■ **What you should do**:
The following data has a line with "Select the Point Random value 5.00" and a line with "Task: Click the gray zoom window button". Write out exactly those lines and all the lines between them.

■ **Available records**:

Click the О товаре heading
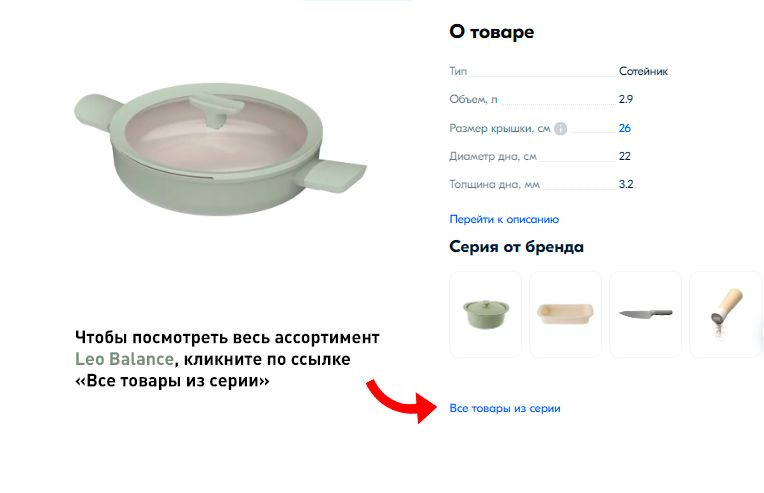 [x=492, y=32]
---
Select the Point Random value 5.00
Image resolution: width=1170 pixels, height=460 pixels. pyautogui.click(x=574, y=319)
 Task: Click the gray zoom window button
...
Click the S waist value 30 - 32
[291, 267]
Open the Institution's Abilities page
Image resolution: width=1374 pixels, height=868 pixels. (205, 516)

■ **Result for this exercise**:
Select the Point Random value 5.00
Image resolution: width=1170 pixels, height=460 pixels. pyautogui.click(x=574, y=319)
 Task: Click the gray zoom window button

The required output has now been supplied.